(Dataset entries)
....

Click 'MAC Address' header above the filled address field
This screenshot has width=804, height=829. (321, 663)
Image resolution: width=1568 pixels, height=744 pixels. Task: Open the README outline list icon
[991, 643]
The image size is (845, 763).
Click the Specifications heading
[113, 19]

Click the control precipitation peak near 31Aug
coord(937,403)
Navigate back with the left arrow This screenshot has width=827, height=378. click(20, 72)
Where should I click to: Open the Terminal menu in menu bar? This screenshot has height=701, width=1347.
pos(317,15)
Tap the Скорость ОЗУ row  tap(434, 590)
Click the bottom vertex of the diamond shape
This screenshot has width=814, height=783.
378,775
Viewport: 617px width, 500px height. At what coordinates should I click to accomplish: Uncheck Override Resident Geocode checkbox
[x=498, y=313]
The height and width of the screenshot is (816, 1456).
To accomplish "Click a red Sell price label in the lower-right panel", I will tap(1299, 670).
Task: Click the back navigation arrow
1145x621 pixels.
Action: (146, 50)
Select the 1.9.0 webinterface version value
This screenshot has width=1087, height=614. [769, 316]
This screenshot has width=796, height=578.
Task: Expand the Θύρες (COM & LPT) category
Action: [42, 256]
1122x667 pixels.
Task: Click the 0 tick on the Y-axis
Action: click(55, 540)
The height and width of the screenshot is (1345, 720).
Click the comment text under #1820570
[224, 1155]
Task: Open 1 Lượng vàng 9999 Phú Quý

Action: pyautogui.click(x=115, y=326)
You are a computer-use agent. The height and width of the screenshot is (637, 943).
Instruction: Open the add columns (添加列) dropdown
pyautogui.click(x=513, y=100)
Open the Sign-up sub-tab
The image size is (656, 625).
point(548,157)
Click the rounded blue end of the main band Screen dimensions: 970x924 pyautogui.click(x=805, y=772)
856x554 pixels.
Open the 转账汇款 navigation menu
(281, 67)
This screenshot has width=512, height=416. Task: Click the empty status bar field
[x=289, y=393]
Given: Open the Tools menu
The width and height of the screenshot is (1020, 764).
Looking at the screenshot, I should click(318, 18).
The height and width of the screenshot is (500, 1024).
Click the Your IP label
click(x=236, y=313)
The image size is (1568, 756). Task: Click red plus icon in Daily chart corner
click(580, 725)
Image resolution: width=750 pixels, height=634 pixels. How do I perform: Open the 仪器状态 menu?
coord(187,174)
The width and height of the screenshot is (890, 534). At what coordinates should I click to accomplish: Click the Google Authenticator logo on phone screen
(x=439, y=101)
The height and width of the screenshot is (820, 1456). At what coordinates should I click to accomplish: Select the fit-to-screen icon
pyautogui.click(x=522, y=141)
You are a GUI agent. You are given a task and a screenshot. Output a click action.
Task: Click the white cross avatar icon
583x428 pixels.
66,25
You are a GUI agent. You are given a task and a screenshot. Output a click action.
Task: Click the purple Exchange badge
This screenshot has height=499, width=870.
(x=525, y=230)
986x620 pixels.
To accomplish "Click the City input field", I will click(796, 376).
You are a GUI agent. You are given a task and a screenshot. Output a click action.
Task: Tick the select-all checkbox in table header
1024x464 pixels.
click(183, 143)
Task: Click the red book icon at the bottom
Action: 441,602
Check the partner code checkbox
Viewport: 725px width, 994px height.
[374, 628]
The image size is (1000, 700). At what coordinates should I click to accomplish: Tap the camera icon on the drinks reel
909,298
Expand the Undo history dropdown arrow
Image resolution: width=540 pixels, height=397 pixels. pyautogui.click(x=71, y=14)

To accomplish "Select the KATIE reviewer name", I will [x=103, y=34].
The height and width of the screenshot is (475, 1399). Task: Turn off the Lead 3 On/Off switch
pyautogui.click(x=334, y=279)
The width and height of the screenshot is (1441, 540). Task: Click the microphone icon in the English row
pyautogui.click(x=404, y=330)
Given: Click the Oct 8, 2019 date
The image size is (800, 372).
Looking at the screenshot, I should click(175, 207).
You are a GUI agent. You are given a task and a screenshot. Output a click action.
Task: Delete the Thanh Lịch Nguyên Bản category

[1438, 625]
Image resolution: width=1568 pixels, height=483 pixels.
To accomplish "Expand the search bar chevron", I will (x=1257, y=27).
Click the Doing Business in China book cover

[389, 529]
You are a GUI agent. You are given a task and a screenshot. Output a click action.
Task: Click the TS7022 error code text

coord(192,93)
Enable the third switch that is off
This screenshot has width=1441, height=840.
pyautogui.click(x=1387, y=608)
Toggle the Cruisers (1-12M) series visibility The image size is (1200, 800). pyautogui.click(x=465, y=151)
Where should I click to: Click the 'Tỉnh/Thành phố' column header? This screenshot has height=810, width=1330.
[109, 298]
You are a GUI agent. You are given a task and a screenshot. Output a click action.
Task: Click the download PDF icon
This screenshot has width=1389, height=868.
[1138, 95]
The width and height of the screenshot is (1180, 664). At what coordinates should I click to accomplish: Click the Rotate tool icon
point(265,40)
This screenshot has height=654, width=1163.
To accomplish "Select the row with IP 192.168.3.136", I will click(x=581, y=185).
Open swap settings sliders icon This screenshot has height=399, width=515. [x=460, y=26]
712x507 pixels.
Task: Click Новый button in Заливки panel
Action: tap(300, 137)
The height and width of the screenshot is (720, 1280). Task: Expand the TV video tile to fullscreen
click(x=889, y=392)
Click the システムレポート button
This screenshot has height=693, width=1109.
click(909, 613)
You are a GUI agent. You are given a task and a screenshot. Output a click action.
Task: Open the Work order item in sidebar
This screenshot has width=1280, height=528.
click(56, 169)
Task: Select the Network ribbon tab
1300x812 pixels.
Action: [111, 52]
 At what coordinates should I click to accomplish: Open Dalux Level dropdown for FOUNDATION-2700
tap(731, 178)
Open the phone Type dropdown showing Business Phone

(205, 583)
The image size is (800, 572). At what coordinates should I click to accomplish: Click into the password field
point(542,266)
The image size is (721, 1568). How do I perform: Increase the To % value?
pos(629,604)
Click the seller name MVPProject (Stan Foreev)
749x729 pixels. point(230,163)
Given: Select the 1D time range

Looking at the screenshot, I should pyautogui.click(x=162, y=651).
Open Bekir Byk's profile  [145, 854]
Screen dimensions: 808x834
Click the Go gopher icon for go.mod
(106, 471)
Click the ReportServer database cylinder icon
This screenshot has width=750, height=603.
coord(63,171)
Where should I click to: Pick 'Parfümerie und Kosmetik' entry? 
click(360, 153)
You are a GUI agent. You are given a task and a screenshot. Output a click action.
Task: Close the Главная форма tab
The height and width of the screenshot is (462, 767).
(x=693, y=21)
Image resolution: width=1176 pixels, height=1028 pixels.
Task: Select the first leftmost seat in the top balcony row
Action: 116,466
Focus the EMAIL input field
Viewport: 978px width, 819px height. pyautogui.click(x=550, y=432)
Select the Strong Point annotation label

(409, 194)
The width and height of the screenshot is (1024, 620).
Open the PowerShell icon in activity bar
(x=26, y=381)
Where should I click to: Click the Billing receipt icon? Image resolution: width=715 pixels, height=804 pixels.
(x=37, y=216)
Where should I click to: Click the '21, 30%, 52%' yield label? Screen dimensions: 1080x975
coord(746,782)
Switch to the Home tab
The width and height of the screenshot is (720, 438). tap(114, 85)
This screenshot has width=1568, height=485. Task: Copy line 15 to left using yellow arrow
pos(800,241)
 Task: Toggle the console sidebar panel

....

What the exercise asks
Set the data down again in full, exactly as given.

Task output
Click 'MAC Address' header above the filled address field
This screenshot has width=804, height=829. (321, 663)
Image resolution: width=1568 pixels, height=744 pixels. Task: Open the README outline list icon
[991, 643]
The image size is (845, 763).
Click the Specifications heading
[113, 19]

Click the control precipitation peak near 31Aug
coord(937,403)
Navigate back with the left arrow This screenshot has width=827, height=378. click(20, 72)
Where should I click to: Open the Terminal menu in menu bar? This screenshot has height=701, width=1347.
pos(317,15)
Tap the Скорость ОЗУ row  tap(434, 590)
Click the bottom vertex of the diamond shape
This screenshot has width=814, height=783.
378,775
Viewport: 617px width, 500px height. At what coordinates should I click to accomplish: Uncheck Override Resident Geocode checkbox
[x=498, y=313]
The height and width of the screenshot is (816, 1456).
To accomplish "Click a red Sell price label in the lower-right panel", I will tap(1299, 670).
Task: Click the back navigation arrow
1145x621 pixels.
Action: (146, 50)
Select the 1.9.0 webinterface version value
This screenshot has width=1087, height=614. [769, 316]
This screenshot has width=796, height=578.
Task: Expand the Θύρες (COM & LPT) category
Action: [42, 256]
1122x667 pixels.
Task: Click the 0 tick on the Y-axis
Action: click(55, 540)
The height and width of the screenshot is (1345, 720).
Click the comment text under #1820570
[224, 1155]
Task: Open 1 Lượng vàng 9999 Phú Quý

Action: pyautogui.click(x=115, y=326)
You are a computer-use agent. The height and width of the screenshot is (637, 943).
Instruction: Open the add columns (添加列) dropdown
pyautogui.click(x=513, y=100)
Open the Sign-up sub-tab
The image size is (656, 625).
point(548,157)
Click the rounded blue end of the main band Screen dimensions: 970x924 pyautogui.click(x=805, y=772)
856x554 pixels.
Open the 转账汇款 navigation menu
(281, 67)
This screenshot has width=512, height=416. Task: Click the empty status bar field
[x=289, y=393]
Given: Open the Tools menu
The width and height of the screenshot is (1020, 764).
Looking at the screenshot, I should click(318, 18).
The height and width of the screenshot is (500, 1024).
Click the Your IP label
click(x=236, y=313)
The image size is (1568, 756). Task: Click red plus icon in Daily chart corner
click(580, 725)
Image resolution: width=750 pixels, height=634 pixels. How do I perform: Open the 仪器状态 menu?
coord(187,174)
The width and height of the screenshot is (890, 534). At what coordinates should I click to accomplish: Click the Google Authenticator logo on phone screen
(x=439, y=101)
The height and width of the screenshot is (820, 1456). At what coordinates should I click to accomplish: Select the fit-to-screen icon
pyautogui.click(x=522, y=141)
You are a GUI agent. You are given a task and a screenshot. Output a click action.
Task: Click the white cross avatar icon
583x428 pixels.
66,25
You are a GUI agent. You are given a task and a screenshot. Output a click action.
Task: Click the purple Exchange badge
This screenshot has height=499, width=870.
(x=525, y=230)
986x620 pixels.
To accomplish "Click the City input field", I will click(796, 376).
You are a GUI agent. You are given a task and a screenshot. Output a click action.
Task: Tick the select-all checkbox in table header
1024x464 pixels.
click(183, 143)
Task: Click the red book icon at the bottom
Action: 441,602
Check the partner code checkbox
Viewport: 725px width, 994px height.
[374, 628]
The image size is (1000, 700). At what coordinates should I click to accomplish: Tap the camera icon on the drinks reel
909,298
Expand the Undo history dropdown arrow
Image resolution: width=540 pixels, height=397 pixels. pyautogui.click(x=71, y=14)

To accomplish "Select the KATIE reviewer name", I will [x=103, y=34].
The height and width of the screenshot is (475, 1399). Task: Turn off the Lead 3 On/Off switch
pyautogui.click(x=334, y=279)
The width and height of the screenshot is (1441, 540). Task: Click the microphone icon in the English row
pyautogui.click(x=404, y=330)
Given: Click the Oct 8, 2019 date
The image size is (800, 372).
Looking at the screenshot, I should click(175, 207).
You are a GUI agent. You are given a task and a screenshot. Output a click action.
Task: Delete the Thanh Lịch Nguyên Bản category

[1438, 625]
Image resolution: width=1568 pixels, height=483 pixels.
To accomplish "Expand the search bar chevron", I will (x=1257, y=27).
Click the Doing Business in China book cover

[389, 529]
You are a GUI agent. You are given a task and a screenshot. Output a click action.
Task: Click the TS7022 error code text

coord(192,93)
Enable the third switch that is off
This screenshot has width=1441, height=840.
pyautogui.click(x=1387, y=608)
Toggle the Cruisers (1-12M) series visibility The image size is (1200, 800). pyautogui.click(x=465, y=151)
Where should I click to: Click the 'Tỉnh/Thành phố' column header? This screenshot has height=810, width=1330.
[109, 298]
You are a GUI agent. You are given a task and a screenshot. Output a click action.
Task: Click the download PDF icon
This screenshot has width=1389, height=868.
[1138, 95]
The width and height of the screenshot is (1180, 664). At what coordinates should I click to accomplish: Click the Rotate tool icon
point(265,40)
This screenshot has height=654, width=1163.
To accomplish "Select the row with IP 192.168.3.136", I will click(x=581, y=185).
Open swap settings sliders icon This screenshot has height=399, width=515. [x=460, y=26]
712x507 pixels.
Task: Click Новый button in Заливки panel
Action: tap(300, 137)
The height and width of the screenshot is (720, 1280). Task: Expand the TV video tile to fullscreen
click(x=889, y=392)
Click the システムレポート button
This screenshot has height=693, width=1109.
click(909, 613)
You are a GUI agent. You are given a task and a screenshot. Output a click action.
Task: Open the Work order item in sidebar
This screenshot has width=1280, height=528.
click(56, 169)
Task: Select the Network ribbon tab
1300x812 pixels.
Action: [111, 52]
 At what coordinates should I click to accomplish: Open Dalux Level dropdown for FOUNDATION-2700
tap(731, 178)
Open the phone Type dropdown showing Business Phone

(205, 583)
The image size is (800, 572). At what coordinates should I click to accomplish: Click into the password field
point(542,266)
The image size is (721, 1568). How do I perform: Increase the To % value?
pos(629,604)
Click the seller name MVPProject (Stan Foreev)
749x729 pixels. point(230,163)
Given: Select the 1D time range

Looking at the screenshot, I should pyautogui.click(x=162, y=651).
Open Bekir Byk's profile  [145, 854]
Screen dimensions: 808x834
Click the Go gopher icon for go.mod
(106, 471)
Click the ReportServer database cylinder icon
This screenshot has width=750, height=603.
coord(63,171)
Where should I click to: Pick 'Parfümerie und Kosmetik' entry? 
click(360, 153)
You are a GUI agent. You are given a task and a screenshot. Output a click action.
Task: Close the Главная форма tab
The height and width of the screenshot is (462, 767).
(x=693, y=21)
Image resolution: width=1176 pixels, height=1028 pixels.
Task: Select the first leftmost seat in the top balcony row
Action: 116,466
Focus the EMAIL input field
Viewport: 978px width, 819px height. pyautogui.click(x=550, y=432)
Select the Strong Point annotation label

(409, 194)
The width and height of the screenshot is (1024, 620).
Open the PowerShell icon in activity bar
(x=26, y=381)
Where should I click to: Click the Billing receipt icon? Image resolution: width=715 pixels, height=804 pixels.
(x=37, y=216)
Where should I click to: Click the '21, 30%, 52%' yield label? Screen dimensions: 1080x975
coord(746,782)
Switch to the Home tab
The width and height of the screenshot is (720, 438). tap(114, 85)
This screenshot has width=1568, height=485. Task: Copy line 15 to left using yellow arrow
pos(800,241)
 Task: Toggle the console sidebar panel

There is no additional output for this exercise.